Adesso, “mentre l’Europa si sta dissanguando economicamente nella sostegno all’Ucraina nella guerra contro la Russia”, è partita una nuova offensiva in cui la Cina sta passando alla terza fase: la dominazione finanziaria dei mercati mondiali. Un report di Credit Suisse dell’anno scorso parla di una “terza Bretton Woods”. Un progetto per far saltare il ruolo del dollaro ancorando il valore delle valute a commodities, in cui Russia e Cina sono alleate, come ha confermato la intervista in cui Nikolaj Patrušev, Segretario del Consiglio di sicurezza della Federazione Russa e numero due dopo Putin, spiega che la Russia sta lavorando a un progetto per sostenere il rublo con l’oro ed altre materie prime. Esattamente quello che sta facendo anche la Cina con una proposta accolta dalla Arabia Saudita di scambio di petrolio contro renminbi o yuan. In questo schema bisogna anche ricordare che 25.000 miliardi di debito pubblico Usa sono in mano al governo della Repubblica popolare cinese.

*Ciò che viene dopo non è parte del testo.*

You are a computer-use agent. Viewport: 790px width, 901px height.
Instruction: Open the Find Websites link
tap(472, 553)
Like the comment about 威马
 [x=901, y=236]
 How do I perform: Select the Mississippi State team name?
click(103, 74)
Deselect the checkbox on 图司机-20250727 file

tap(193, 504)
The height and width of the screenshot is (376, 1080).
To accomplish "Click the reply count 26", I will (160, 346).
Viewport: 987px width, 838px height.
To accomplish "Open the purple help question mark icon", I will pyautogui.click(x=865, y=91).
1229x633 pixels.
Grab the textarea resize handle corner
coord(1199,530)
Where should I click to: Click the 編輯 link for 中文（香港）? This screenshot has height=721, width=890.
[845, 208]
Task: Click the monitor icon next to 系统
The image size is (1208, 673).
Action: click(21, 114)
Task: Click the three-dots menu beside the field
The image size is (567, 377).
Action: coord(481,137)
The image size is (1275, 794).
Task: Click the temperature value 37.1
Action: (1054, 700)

Ultimo intervento è stato quello di Jianli Yang: fondatore e presidente Citizen Power Initiatives for China e membro d’onore Global Committee for the Rule of Law – Marco Pannella. Come è stato ricordato, partecipò alla Tienanmen, e fu incarcerato per cinque anni, di cui uno di isolamento, prima di poter andare in esilio a Washington. Quando il Dalai Lama fece 80 anni fu l’unico cinese han invitato, in una occasione in cui l’unico politico europeo presente era Marco Pannella.
A proposito del dibattito in Italia se rinnovare l’accordo con la Cina, ha consigliato di attenersi a tre principi fondamentali. Linee guida non solo per le decisioni legate alla Via della Seta, ma anche per le relazioni economiche dell’Italia con la Cina in generale. In primo, luogo la considerazione degli interessi economici. In secondo luogo, l’ impatto diretto sulla politica, la società e la sicurezza nazionale. Infine, il rischio a lungo termine di mettere l’ Italia in una posizione in cui potrebbe non essere in grado di difendere valori e principi democratici negli affari internazionali
Conte sperava di aumentare l’export italiano in Cina; Tajani dice che Italia ha ottenuto poco. Dell’accordo faceva parte una cooptazione mediatica per cui Rai e Mediaset hanno firmato accordi con media ufficiali cinesi, con la conseguenza che l’Italia pubblica non notizie, ma propaganda del Partito Comunista Cinese, e la Cina invece non dà spazio a contenuti italiani.
La Cina è un avversario sistemico della Ue, e non si fa scrupoli di colpire i Paesi che non si piegano ai suoi desiderata con pesanti rappresaglie economiche. È accaduto ad esempio a Regno Unito, Francia, Mongolia, Giappone, Thailandia, Australia, Repubblica Ceca, Lituania. La proposta di Yamg è quindi quella di rispondere con una Nato economica basata sui valori dei Paesi democratici, per cui il principio di difesa collettiva della Nato dovrebbe essere applicato in campo economico.